Saw a flock of snowbirds on the Walden road. I see them so commonly when it is beginning to snow that I am inclined to regard them as a sign of a snow-storm. The snow bunting (Emberiza nivalis) methinks it is, so white and arctic, not the slate-colored. 

Saw also some pine grosbeaks, magnificent winter birds, among the weeds and on the apple trees; like large catbirds at a distance, but, nearer at hand, some of them, when they flit by, are seen to have gorgeous heads, breasts, and rumps (?), with red or crimson reflections, more beautiful than a steady bright red would be. The note I heard, a rather faint and innocent whistle of two bars. 


December 24, 2015

I had looked in vain into the west for nearly half an hour to see a red cloud blushing in the sky.

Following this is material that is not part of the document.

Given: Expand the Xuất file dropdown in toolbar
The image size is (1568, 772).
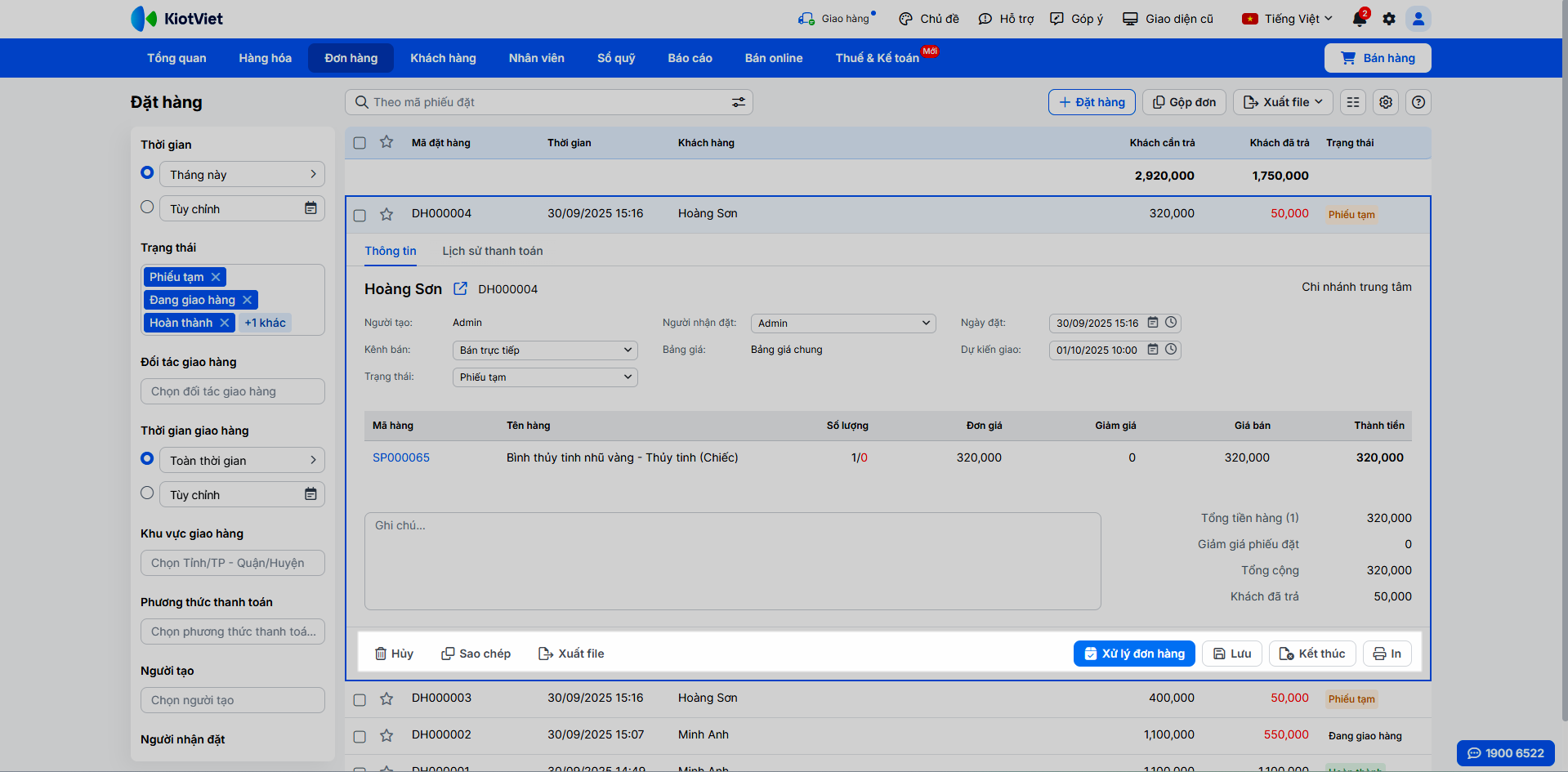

The few clouds were dark, and I had given up all to night, but when I had got home and chanced to look out the window from supper, I perceived that all the west horizon was glowing with a rosy border, and that dun atmosphere had been the cloud this time which made the day's adieus. 

But half an hour before, that dun atmosphere hung over all the western woods and hills, precisely as if the fires of the day had just been put out in the west, and the burnt territory was sending out volumes of dun and lurid smoke to heaven, as if Phaeton had again driven the chariot of the sun so near as to set fire to earth.

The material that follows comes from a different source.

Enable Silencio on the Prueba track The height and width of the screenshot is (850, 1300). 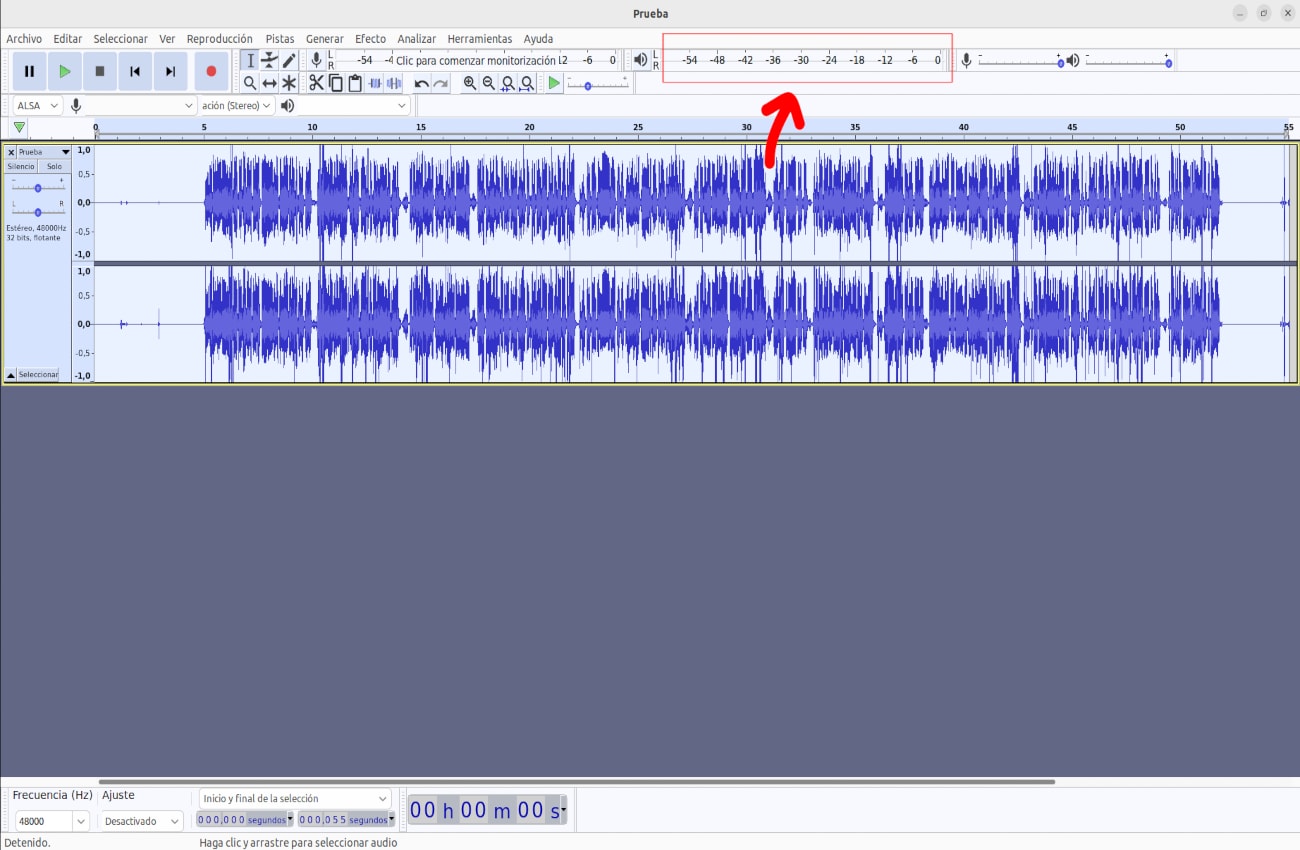[20, 166]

H. D. Thoreau, Journal, December 24, 1851

Now and long since the birds' nests have been full of snow. See December 30, 1855 (“He who would study birds’ nests must look for them in November and in winter as well as in midsummer, for then the trees are bare and he can see them, and the swamps and streams are frozen and he can approach new kinds”); December 29, 1855  (“I find in the andromeda bushes in the Andromeda Ponds a great many nests apparently of the red-wing suspended after their fashion amid the twigs of the andromeda, each now filled with ice.”); January 24, 1856 (“The snow is so deep along the sides of the river that I can now look into nests which I could hardly reach in the summer . . .They have only an ice egg in them now. ”)

Saw a flock of snowbirds on the Walden road. See March 20, 1852 ("As to the winter birds, — those which came here in the winter, -- I saw . . . in midwinter the snow bunting, the white snowbird, sweeping low like snowflakes from field to field over the walls and fences.”) See also December 10, 1854 (“See a large flock of snow buntings (quite white against woods)"); December 21, 1859. (" A large flock of snow buntings . . .Their whiteness, like the snow, is their most remarkable peculiarity.");December 29, 1853 ("These are the true winter birds for you, these winged snowballs. I could hardly see them, the air is so full of driving snow. What hardy creatures! Where do they spend the night ?"); January 2, 1856 (“They are pretty black, with white wings and a brown crescent on their breasts. They have come with this deeper snow and colder weather.”) See alsoA Book of the Seasons,  by Henry Thoreau, the Snow Bunting

Saw also some pine grosbeaks, magnificent winter birds . . . when they flit by, are seen to have gorgeous heads, breasts, and rumps, with red or crimson reflections. See November 25, 1851 ("Saw also quite a flock of the pine grosbeak, a plump and handsome bird as big as a robin. ); March 20, 1852 ("I saw, about Thanksgiving time and later in the winter, the pine grosbeaks, large and carmine, a noble bird") See also December 11, 1855  ("When some rare northern bird like the pine grosbeak is seen thus far south in the Winter, he does not suggest poverty, but dazzles us with his beauty.") See also A Book of the Seasons, by Henry Thoreau, Winter Birds

I had looked in vain into the west for nearly half an hour to see a red cloud blushing in the sky. 
See December 23, 1851 ("Now all the clouds grow black, and I give up to-night; but unexpectedly, half an hour later when I look out, having got home, I find that the evening star is shining brightly, and, beneath all, the west horizon is glowing red.")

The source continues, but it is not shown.